Independent journalism, social media and direct visual evidence disrupted decades of curated narratives

Dr. Ramzy Baroud

Yet mainstream commentaries generally refused to connect the dots. Palestine was treated as one issue, Iran as another. Venezuela, interventionism and global militarism were separate, disconnected phenomena. Each was analyzed in isolation, stripped of its broader political and moral context.

Instead of recognizing a pattern, commentators fragmented the evidence. Opposition to conflict was framed as war fatigue, economic anxiety or partisan resistance to President Donald Trump. The focus was placed on gas prices, electoral calculations and political polarization — not on the possibility that Americans were making moral judgments independent of elite narratives.

But the pattern is there. And it is unmistakable.

True, Americans are still told what matters — Israel, Iran, energy security, the Strait of Hormuz, etc. The agenda remains largely intact. But the conclusions no longer follow automatically. The chain between attention and consent has been broken.

This is not simply a political shift, it is cognitive and moral. Economic concerns and partisan affiliations still shape public opinion, as they always have, but they no longer fully determine it.

Increasingly, Americans are evaluating global events through a moral lens — one that prioritizes the minimization of civilian suffering, questions power asymmetries and challenges the legitimacy of endless war.

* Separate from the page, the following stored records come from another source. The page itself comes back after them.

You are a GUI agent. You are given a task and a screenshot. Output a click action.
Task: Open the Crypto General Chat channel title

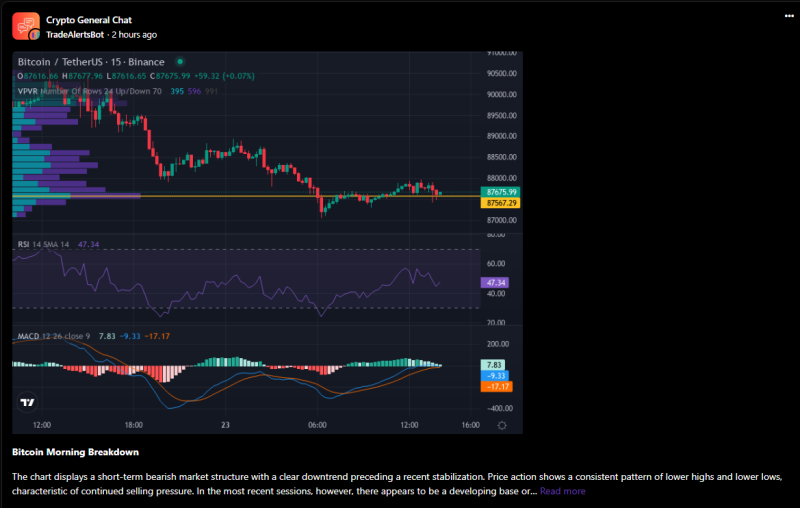pyautogui.click(x=88, y=20)
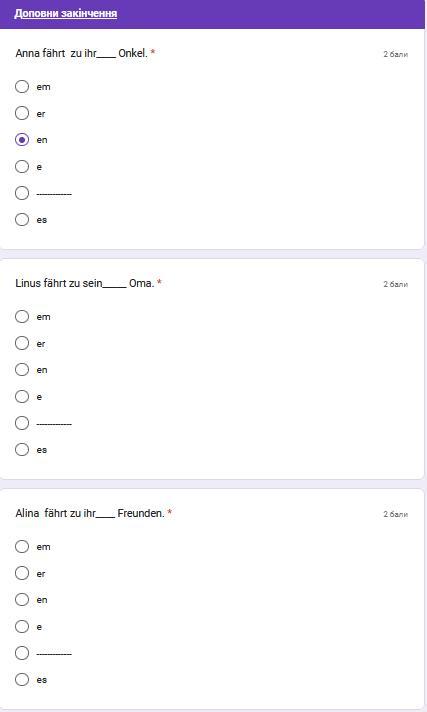
Task: Pick 'en' for the Alina Freunden sentence
Action: (x=22, y=599)

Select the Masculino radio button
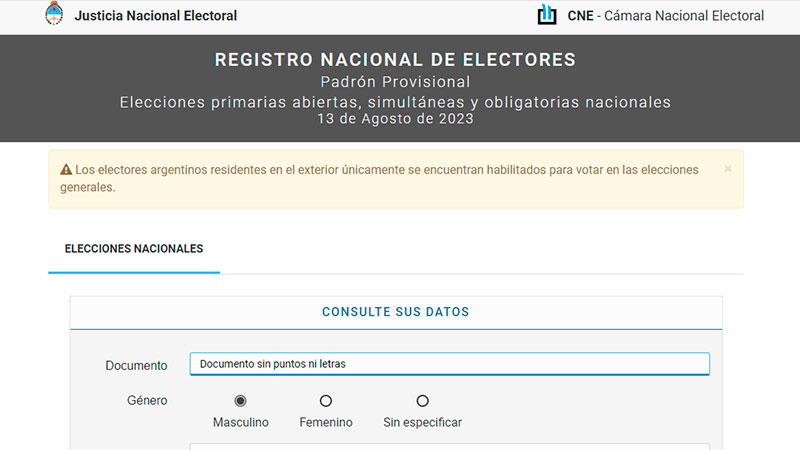(240, 401)
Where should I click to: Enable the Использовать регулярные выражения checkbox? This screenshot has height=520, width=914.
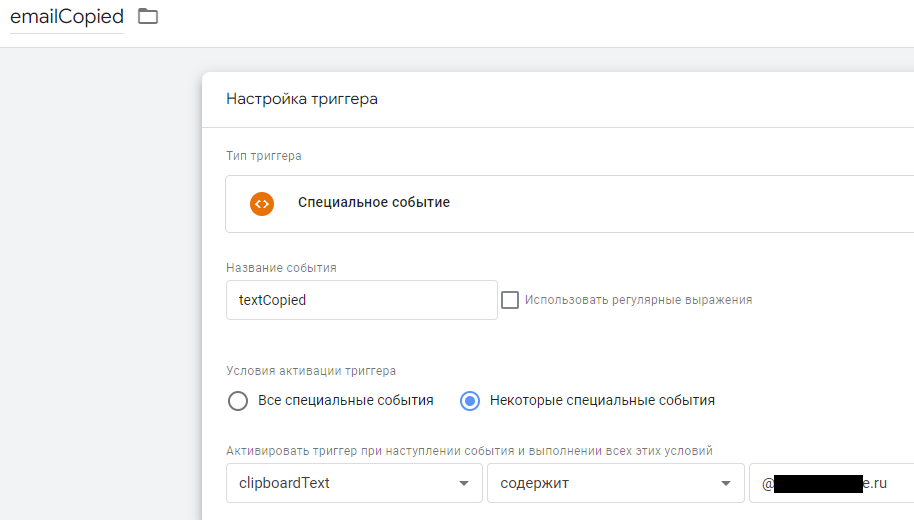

This is not speculation. It is confirmed by data — most clearly in the case of Palestine, which has emerged as a moral compass for a wider transformation in American public consciousness. The shift in sympathy toward Palestinians is not an isolated anomaly but a signal of a deeper rethinking of power, justice and resistance. And it is likely to be irreversible.

The mainstream media will continue to set the agenda for the foreseeable future. But it has lost something far more important: its ability to manufacture consensus at scale.

That signals possibility. And perhaps, for the first time in generations, a reason for cautious — yet unmistakable — optimism: that ordinary Americans are no longer passive recipients of power but active participants in shaping a more morally conscious political reality.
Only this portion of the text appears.